Study on Seismic Response Characteristics and Design Parameters of Composite Isolation System for Rural Buildings

Abstract

The seismic capacity of rural buildings is low and effective execution of the traditional seismic measures is difficult. Therefore, a new type of composite isolation system, which is suitable for rural buildings in frozen earth regions, is proposed in this work. The design parameters and dynamic response characteristics of this system under rare earthquakes were investigated via systematic dynamic elastic-plastic time-history analyses performed on four different types of models. These models were established by the finite element software ABAQUS, and a composite isolation structure, sliding isolation structure, sand cushion isolation structure, and traditional masonry structure were considered. Afterward, the seismic response characteristics and design parameters of the composite isolation system were obtained by comparing the dynamic response analysis results (acceleration, displacement, and bottom shearing force) of each model.

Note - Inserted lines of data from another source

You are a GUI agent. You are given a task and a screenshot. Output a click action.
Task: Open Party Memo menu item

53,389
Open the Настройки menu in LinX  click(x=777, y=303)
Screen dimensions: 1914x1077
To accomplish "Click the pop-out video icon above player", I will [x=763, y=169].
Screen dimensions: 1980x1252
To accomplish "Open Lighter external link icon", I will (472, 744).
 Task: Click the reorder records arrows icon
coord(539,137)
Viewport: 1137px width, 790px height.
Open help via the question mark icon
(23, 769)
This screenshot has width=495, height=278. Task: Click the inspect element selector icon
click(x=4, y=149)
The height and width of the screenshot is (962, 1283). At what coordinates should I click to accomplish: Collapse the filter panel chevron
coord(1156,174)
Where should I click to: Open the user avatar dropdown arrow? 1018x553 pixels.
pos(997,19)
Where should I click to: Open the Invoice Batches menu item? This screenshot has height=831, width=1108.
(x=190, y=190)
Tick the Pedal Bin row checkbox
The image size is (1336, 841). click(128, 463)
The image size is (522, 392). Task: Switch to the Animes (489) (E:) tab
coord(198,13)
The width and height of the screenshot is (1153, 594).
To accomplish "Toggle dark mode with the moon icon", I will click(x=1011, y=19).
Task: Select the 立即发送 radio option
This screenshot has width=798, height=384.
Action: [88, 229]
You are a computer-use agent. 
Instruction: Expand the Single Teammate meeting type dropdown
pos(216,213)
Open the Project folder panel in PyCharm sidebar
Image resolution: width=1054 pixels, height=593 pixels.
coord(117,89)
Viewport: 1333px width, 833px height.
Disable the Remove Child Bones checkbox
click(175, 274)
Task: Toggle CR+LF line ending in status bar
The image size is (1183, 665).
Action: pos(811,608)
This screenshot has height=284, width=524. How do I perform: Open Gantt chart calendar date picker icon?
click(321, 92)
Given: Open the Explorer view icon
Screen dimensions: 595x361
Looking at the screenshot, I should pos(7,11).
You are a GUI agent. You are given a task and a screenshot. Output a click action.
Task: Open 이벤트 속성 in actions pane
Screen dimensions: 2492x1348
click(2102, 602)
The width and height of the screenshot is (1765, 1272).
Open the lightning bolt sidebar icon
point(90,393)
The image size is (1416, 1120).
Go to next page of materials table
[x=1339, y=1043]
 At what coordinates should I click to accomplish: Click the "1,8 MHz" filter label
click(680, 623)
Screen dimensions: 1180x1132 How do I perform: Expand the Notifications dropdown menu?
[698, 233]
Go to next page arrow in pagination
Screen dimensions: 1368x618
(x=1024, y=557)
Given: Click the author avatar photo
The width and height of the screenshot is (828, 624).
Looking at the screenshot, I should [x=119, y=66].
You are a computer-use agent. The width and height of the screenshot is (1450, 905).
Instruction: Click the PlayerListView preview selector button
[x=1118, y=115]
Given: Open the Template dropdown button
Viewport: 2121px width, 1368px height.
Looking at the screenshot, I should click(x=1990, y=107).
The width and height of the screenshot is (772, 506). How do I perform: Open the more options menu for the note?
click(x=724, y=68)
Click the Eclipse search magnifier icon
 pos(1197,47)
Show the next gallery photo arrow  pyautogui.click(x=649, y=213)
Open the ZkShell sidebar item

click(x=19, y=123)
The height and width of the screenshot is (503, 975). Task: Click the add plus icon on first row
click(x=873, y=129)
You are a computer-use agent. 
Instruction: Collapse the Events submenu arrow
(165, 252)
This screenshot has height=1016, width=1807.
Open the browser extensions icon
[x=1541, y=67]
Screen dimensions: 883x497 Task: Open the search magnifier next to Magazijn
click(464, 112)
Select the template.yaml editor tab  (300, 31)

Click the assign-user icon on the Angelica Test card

The best isolation effect was realized for the composite isolation system, where the seismic energy can be effectively absorbed and the impact of frost heaving on buildings can be eliminated. Furthermore, this effect will improve with decreasing friction coefficient of the sliding layer and increasing seismic intensity. Based on the preset isolation rate of 40%, the design values of the friction coefficient were determined to be 0.1–0.35, which are appropriate for high-seismic-intensity regions.